▸ AIM
Duplicate the records word for word, from the line with "Certifications (560, 266)" up to and including the last line of the records, and leave the pictures out of your answer.

___

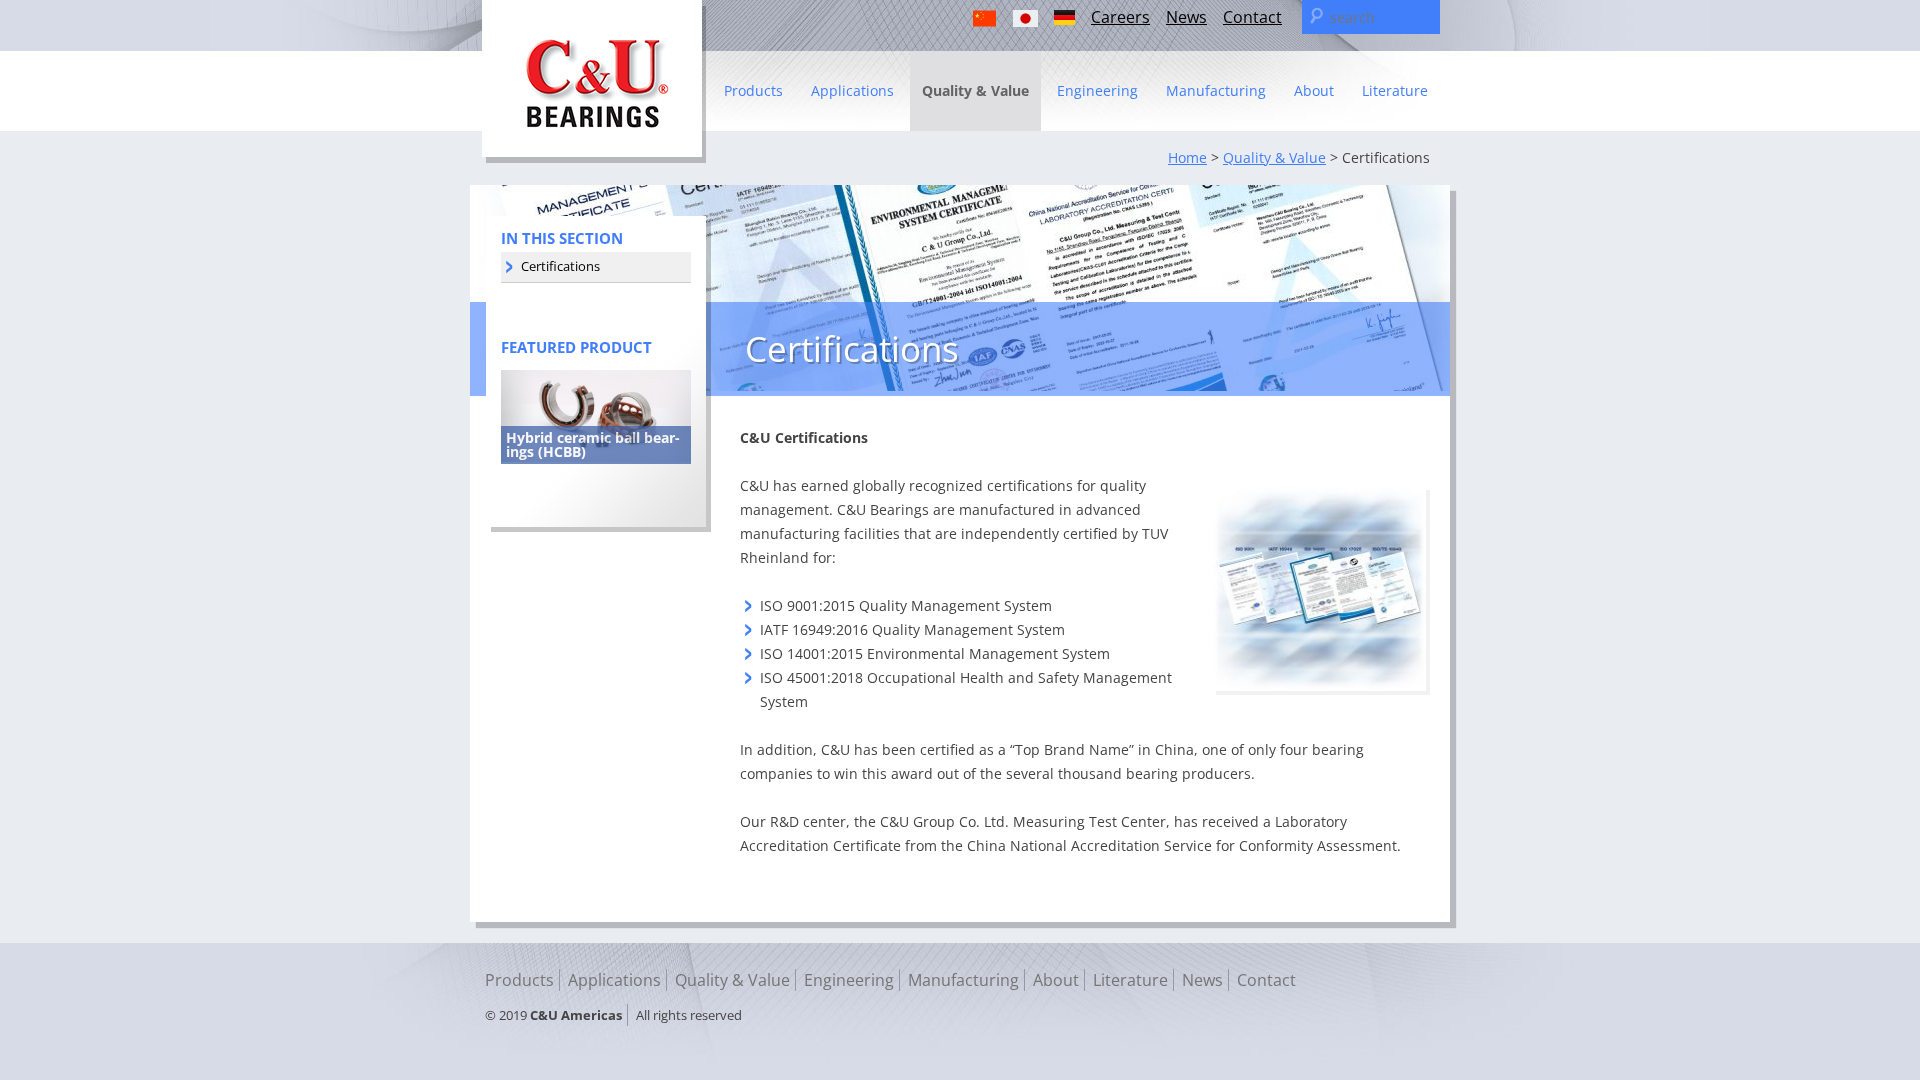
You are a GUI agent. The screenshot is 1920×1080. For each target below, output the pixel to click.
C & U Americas (594, 81)
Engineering (1097, 90)
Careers (1120, 17)
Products (753, 90)
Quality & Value (975, 90)
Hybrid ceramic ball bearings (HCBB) (593, 444)
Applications (852, 90)
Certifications (560, 266)
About (1314, 90)
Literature (1395, 90)
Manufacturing (1216, 90)
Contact (1252, 17)
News (1186, 17)
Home (1187, 157)
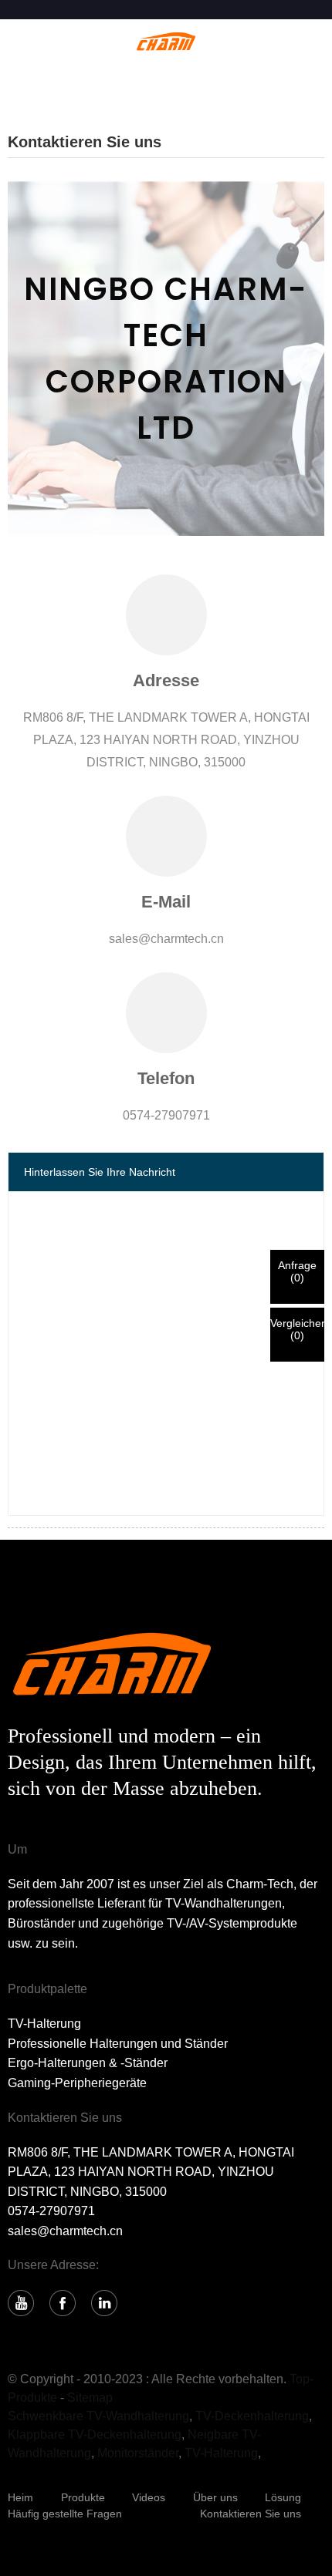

___

▸ EXERCISE RESULT
Certifications (560, 266)
About (1314, 90)
Literature (1395, 90)
Manufacturing (1216, 90)
Contact (1252, 17)
News (1186, 17)
Home (1187, 157)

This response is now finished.